-- BEGIN --

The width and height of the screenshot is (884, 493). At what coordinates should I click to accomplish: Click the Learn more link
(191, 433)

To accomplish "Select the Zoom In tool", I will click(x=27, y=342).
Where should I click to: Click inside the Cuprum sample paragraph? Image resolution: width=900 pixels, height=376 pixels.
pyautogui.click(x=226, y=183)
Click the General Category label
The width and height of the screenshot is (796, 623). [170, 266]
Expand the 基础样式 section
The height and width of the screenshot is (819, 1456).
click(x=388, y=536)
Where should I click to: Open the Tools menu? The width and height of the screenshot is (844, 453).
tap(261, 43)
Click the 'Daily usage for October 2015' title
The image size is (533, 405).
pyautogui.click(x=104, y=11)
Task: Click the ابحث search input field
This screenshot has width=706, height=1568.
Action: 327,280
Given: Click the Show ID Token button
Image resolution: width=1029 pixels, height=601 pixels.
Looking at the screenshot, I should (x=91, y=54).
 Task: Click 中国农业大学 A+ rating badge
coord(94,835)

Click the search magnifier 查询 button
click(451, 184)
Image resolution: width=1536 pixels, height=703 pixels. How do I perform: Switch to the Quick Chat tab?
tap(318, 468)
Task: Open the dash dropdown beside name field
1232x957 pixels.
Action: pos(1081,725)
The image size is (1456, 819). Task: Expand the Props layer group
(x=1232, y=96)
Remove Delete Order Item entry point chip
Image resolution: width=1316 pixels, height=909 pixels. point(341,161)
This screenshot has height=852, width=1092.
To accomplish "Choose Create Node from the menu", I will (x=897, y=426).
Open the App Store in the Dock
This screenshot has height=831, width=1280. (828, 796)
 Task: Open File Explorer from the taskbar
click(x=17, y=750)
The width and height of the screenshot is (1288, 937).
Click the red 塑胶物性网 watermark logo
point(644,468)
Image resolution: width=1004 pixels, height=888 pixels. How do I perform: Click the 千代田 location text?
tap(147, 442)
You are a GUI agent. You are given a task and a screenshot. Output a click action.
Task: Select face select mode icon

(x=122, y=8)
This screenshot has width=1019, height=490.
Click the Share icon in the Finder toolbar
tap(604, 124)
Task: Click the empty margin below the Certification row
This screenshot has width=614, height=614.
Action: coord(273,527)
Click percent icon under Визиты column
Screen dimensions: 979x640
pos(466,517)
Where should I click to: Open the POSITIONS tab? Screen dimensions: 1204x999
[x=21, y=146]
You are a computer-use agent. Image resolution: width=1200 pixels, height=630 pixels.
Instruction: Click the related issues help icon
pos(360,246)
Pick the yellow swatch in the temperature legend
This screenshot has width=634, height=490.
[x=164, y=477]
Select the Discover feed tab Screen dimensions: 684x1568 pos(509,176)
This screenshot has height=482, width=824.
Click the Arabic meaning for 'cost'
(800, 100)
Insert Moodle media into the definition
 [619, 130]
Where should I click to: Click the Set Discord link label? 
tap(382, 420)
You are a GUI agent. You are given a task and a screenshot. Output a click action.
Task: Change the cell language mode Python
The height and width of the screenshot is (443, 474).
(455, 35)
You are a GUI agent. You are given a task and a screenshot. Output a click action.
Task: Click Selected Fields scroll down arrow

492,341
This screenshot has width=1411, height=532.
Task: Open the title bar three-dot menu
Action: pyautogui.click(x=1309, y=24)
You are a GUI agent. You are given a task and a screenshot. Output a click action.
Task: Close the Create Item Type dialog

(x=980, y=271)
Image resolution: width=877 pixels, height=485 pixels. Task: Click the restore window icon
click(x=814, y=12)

-- END --

- REQUIREMENTS -
Find every line above that contains the word "Expand", and copy each one. Matching is case-sensitive.

- THE REPLY -
Expand the 基础样式 section
The image size is (1456, 819). Task: Expand the Props layer group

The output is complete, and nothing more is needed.